> **What to work on**
Using the records below, copy every line that holds the string "option".

> **Material for the task**
---------------
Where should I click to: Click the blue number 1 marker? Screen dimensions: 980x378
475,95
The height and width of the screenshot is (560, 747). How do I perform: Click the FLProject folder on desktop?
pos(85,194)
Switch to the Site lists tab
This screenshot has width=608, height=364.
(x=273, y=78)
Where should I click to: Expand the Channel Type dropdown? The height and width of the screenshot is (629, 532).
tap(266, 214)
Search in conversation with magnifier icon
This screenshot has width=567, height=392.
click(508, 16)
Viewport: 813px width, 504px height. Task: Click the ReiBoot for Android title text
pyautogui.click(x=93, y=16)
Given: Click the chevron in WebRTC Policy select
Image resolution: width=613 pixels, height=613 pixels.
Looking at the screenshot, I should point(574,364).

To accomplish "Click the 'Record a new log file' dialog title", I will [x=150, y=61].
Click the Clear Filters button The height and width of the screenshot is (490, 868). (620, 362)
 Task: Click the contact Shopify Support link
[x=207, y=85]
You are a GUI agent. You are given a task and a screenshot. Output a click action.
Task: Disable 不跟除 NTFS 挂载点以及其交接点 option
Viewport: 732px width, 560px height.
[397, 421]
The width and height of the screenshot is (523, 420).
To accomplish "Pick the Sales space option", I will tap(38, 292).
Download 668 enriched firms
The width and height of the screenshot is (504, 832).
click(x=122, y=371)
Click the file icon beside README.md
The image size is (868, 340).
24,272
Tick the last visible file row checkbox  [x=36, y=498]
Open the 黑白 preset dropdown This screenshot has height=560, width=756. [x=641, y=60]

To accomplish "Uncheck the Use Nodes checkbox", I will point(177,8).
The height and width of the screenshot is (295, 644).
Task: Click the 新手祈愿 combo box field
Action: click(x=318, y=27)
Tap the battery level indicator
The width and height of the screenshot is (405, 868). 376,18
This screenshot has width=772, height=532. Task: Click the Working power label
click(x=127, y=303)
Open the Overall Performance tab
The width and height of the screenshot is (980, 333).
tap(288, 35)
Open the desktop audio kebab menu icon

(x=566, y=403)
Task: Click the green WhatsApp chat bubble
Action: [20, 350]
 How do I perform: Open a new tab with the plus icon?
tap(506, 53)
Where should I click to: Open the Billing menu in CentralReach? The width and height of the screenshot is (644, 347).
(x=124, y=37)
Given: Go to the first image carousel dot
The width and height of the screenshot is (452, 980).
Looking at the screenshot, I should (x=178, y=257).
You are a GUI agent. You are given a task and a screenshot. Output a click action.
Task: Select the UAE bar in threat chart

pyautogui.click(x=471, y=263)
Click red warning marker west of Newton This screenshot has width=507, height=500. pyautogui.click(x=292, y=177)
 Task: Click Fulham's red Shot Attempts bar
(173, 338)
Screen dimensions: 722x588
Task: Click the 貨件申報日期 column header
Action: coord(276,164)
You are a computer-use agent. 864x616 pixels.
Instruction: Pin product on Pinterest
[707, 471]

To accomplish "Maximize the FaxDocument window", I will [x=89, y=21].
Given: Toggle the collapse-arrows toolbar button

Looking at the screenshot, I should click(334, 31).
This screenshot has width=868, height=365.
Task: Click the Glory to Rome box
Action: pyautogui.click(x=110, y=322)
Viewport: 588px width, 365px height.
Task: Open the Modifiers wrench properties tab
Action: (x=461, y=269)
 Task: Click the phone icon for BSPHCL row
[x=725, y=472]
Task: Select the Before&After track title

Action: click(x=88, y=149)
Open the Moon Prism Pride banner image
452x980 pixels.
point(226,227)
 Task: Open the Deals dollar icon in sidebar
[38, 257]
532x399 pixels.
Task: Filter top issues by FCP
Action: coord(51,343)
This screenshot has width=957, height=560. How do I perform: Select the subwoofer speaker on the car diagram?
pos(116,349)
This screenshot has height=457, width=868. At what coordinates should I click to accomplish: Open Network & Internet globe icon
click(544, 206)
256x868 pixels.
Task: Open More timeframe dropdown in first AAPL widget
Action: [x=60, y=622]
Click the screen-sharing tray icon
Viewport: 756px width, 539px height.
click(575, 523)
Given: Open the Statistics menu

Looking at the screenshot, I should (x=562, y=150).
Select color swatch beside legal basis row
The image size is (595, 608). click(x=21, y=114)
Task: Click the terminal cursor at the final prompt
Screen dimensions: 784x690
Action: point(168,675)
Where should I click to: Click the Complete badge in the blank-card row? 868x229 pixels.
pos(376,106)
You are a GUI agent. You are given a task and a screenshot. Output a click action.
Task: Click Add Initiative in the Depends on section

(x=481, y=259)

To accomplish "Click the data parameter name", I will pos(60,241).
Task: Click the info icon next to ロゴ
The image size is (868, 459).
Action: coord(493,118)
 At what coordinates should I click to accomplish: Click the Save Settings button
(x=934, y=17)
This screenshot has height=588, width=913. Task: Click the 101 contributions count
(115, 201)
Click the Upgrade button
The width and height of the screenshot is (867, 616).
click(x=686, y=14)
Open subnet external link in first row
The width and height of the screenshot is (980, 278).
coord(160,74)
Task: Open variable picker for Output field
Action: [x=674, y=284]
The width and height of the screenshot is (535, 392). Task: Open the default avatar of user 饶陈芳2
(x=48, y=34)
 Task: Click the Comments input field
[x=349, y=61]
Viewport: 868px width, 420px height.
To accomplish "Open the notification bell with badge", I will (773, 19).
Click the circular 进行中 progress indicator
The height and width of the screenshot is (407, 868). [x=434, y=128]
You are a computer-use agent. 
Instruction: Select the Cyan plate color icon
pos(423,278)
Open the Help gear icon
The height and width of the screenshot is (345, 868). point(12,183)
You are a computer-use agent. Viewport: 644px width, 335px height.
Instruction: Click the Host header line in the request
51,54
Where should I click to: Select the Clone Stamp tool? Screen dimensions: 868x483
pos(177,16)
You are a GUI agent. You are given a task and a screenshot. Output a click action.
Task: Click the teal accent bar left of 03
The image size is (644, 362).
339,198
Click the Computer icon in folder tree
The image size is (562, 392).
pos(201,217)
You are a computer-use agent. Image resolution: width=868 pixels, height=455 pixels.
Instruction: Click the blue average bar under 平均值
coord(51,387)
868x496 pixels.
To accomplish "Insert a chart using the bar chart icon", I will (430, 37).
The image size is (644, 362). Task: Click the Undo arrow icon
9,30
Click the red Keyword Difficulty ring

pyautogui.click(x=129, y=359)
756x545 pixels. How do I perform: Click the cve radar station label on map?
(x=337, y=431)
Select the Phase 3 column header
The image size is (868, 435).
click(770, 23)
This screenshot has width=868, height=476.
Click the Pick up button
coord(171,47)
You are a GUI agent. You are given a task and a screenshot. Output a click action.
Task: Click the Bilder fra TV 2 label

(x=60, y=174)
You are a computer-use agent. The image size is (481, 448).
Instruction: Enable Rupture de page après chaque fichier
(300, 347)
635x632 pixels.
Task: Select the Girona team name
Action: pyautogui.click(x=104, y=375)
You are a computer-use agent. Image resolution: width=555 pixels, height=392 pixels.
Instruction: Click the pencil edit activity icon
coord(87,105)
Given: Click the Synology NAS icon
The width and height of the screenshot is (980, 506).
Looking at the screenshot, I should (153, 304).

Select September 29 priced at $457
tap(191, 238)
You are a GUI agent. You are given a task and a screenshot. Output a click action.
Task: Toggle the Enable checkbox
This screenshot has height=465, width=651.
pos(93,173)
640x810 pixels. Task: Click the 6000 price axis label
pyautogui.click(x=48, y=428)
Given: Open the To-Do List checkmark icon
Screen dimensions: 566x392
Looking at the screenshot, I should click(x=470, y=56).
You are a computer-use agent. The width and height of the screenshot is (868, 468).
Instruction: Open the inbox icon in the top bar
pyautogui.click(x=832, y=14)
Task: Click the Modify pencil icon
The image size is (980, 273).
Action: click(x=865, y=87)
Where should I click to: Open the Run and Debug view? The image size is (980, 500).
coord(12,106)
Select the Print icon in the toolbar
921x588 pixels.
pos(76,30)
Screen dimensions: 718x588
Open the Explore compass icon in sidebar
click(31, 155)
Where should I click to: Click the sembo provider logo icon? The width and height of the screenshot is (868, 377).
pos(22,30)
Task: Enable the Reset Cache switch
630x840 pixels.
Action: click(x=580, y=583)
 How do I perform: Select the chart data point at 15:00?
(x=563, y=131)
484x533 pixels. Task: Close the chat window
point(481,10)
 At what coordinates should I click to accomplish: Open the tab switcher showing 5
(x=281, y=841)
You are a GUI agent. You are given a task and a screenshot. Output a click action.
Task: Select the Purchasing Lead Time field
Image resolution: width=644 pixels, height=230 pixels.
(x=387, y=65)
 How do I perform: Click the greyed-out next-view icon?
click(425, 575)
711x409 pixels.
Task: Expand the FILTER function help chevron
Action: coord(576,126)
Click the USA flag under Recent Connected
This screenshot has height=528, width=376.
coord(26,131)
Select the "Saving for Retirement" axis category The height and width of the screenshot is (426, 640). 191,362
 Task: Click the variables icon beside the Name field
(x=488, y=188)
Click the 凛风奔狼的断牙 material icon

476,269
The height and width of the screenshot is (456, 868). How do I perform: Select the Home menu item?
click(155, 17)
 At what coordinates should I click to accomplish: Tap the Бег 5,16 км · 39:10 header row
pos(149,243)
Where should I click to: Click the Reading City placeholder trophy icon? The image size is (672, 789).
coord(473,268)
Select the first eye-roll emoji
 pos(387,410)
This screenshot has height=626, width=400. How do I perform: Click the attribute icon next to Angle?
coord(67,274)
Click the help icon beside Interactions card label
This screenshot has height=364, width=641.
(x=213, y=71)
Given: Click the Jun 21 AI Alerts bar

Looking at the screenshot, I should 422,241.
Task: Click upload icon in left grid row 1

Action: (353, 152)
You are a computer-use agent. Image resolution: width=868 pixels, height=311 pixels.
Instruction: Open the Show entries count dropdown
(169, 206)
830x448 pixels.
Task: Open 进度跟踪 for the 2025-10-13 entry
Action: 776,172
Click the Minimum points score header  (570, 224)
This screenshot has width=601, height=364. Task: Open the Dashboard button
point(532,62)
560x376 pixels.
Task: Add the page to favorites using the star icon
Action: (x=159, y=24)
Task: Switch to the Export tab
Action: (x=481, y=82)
---------------
> **Exercise result**
Task: Disable 不跟除 NTFS 挂载点以及其交接点 option
To accomplish "Pick the Sales space option", I will tap(38, 292).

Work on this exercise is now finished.